▸ Exercise data:

■ ■ ■ ■ ■

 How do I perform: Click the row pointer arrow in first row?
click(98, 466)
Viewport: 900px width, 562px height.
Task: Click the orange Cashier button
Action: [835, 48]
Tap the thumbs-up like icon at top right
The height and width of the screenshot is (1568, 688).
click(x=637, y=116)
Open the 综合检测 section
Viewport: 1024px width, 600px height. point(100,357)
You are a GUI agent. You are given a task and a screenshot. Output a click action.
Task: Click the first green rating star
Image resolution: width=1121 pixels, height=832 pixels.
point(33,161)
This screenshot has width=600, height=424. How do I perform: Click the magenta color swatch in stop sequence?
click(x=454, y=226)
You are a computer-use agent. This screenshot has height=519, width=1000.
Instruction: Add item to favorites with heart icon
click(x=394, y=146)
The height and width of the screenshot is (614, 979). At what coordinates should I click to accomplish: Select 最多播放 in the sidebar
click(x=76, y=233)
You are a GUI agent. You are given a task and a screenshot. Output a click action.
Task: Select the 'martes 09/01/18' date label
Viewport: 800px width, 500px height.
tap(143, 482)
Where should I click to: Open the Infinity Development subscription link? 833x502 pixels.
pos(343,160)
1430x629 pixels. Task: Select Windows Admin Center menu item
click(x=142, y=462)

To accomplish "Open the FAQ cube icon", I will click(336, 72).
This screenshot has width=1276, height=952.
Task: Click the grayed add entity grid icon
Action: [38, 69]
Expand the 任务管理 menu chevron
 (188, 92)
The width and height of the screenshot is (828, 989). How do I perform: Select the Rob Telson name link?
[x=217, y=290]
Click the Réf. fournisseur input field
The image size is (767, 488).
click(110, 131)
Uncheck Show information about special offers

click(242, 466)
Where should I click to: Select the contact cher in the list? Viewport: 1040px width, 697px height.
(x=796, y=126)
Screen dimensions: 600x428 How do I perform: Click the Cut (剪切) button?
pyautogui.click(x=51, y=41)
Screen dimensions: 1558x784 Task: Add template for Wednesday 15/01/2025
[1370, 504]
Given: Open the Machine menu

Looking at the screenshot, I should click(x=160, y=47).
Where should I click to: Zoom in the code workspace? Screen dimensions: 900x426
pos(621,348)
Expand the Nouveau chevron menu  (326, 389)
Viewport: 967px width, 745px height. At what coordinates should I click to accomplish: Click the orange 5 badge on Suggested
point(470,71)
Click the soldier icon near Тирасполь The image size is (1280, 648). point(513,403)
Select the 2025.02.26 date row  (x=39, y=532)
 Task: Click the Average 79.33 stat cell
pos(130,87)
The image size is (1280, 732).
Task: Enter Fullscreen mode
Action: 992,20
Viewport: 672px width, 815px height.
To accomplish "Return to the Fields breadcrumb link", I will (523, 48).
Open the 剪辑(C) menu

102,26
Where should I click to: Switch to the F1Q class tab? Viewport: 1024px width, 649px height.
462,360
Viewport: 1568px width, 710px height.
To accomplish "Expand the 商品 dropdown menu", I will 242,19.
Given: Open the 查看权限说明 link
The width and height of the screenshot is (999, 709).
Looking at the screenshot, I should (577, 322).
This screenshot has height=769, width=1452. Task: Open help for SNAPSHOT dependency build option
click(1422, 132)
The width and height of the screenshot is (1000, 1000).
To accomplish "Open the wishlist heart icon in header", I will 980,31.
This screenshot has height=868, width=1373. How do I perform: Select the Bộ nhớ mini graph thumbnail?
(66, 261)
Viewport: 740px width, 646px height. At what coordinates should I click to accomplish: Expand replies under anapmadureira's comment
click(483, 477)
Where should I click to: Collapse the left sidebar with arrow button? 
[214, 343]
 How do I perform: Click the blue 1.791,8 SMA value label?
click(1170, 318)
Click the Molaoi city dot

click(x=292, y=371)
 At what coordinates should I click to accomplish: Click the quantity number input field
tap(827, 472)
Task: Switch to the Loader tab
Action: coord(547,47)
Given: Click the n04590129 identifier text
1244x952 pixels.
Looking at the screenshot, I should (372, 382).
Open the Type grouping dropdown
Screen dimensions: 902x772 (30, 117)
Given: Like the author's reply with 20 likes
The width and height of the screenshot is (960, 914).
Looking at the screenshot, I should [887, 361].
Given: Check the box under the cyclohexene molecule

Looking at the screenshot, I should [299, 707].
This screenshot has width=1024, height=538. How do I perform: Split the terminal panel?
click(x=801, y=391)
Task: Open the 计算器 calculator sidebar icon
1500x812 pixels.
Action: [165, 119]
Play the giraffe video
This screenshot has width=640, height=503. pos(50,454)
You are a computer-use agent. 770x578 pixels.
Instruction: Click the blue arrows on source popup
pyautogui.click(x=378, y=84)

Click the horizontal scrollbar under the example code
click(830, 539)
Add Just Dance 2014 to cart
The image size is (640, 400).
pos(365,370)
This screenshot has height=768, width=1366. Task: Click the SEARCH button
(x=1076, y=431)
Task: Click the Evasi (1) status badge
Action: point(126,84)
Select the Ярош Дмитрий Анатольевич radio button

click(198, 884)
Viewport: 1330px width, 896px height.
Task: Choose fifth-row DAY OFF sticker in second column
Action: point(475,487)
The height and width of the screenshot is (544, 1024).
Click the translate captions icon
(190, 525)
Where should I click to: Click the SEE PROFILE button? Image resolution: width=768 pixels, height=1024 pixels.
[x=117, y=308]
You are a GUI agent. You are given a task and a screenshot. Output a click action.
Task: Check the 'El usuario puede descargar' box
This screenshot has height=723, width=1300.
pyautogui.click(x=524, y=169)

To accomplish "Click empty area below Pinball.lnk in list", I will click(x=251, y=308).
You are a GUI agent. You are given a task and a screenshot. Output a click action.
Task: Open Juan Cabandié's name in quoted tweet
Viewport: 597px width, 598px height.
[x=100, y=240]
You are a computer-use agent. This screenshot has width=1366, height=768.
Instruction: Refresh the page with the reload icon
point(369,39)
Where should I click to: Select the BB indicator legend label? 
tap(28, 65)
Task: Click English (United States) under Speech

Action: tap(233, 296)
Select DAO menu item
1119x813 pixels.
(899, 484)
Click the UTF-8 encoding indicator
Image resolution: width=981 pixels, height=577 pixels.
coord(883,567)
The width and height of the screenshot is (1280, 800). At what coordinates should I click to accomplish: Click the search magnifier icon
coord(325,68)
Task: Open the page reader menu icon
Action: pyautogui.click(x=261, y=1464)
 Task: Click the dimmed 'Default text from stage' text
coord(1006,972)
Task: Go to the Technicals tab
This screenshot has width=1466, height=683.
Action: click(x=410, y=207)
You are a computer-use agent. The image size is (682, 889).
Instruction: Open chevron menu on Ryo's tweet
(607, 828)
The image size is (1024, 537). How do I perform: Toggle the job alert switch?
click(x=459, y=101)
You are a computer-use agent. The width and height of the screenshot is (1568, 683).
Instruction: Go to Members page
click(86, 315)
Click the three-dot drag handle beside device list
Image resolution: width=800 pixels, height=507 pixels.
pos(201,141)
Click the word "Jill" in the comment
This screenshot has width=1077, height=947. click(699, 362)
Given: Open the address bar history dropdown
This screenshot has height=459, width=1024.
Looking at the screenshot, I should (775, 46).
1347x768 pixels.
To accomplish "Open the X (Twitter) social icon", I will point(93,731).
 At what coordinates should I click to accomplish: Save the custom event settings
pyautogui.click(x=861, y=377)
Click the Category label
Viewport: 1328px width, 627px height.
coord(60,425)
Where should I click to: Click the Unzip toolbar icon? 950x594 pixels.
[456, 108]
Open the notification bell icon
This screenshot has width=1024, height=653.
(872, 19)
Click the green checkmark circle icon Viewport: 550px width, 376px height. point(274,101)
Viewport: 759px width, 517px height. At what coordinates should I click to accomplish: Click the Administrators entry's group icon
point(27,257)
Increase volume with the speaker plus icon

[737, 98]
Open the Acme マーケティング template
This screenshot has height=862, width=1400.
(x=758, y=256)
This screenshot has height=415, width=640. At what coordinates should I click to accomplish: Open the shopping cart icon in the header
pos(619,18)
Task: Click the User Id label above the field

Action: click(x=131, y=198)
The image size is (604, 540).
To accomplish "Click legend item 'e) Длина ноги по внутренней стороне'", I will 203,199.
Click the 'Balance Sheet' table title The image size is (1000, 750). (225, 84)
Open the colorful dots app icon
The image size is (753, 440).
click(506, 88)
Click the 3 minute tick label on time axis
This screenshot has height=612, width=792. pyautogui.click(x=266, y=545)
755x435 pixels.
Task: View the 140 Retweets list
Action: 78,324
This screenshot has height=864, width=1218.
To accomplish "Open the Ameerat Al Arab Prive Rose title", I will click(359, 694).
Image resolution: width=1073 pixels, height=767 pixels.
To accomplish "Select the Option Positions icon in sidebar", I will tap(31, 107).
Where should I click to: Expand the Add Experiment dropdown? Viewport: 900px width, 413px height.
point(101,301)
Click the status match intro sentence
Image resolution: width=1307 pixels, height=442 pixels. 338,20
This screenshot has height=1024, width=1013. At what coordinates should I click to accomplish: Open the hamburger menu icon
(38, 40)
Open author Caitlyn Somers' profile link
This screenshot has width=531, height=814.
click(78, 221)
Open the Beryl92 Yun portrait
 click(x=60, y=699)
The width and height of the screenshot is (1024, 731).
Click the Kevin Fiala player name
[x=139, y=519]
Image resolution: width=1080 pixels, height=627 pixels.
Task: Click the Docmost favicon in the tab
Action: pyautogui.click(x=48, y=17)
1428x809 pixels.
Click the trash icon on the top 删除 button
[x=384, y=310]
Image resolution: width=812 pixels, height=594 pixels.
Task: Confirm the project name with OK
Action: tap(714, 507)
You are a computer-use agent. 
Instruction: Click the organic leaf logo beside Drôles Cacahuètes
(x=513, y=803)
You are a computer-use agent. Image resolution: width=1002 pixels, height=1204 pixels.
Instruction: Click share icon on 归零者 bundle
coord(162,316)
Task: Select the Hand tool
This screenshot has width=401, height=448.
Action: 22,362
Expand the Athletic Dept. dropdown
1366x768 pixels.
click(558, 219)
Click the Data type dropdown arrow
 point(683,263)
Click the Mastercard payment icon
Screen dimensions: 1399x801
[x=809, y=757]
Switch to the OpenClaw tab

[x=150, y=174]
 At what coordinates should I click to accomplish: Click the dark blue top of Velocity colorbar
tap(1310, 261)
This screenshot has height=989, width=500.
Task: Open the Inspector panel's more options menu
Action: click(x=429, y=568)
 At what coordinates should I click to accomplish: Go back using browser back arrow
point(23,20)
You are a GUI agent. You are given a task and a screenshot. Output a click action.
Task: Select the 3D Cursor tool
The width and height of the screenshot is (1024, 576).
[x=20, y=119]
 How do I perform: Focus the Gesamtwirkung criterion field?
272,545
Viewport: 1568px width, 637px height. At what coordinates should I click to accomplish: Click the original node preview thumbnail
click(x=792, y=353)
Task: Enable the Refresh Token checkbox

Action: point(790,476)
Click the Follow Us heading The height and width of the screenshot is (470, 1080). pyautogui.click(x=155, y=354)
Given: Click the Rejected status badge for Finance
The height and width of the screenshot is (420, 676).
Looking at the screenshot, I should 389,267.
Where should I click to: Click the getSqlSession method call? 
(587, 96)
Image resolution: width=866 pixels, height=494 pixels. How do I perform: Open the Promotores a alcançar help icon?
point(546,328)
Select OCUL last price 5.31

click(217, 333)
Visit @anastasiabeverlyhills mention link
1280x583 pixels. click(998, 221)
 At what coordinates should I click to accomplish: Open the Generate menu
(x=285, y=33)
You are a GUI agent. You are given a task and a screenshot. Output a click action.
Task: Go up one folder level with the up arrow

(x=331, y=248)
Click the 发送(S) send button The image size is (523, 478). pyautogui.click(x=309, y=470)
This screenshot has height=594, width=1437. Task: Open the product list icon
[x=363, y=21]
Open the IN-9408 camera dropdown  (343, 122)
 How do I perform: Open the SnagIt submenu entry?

■ ■ ■ ■ ■

▸ Work order:
Filter the listing above down to the lines that contain the word "author".

▸ Completed exercise:
Given: Like the author's reply with 20 likes
Open author Caitlyn Somers' profile link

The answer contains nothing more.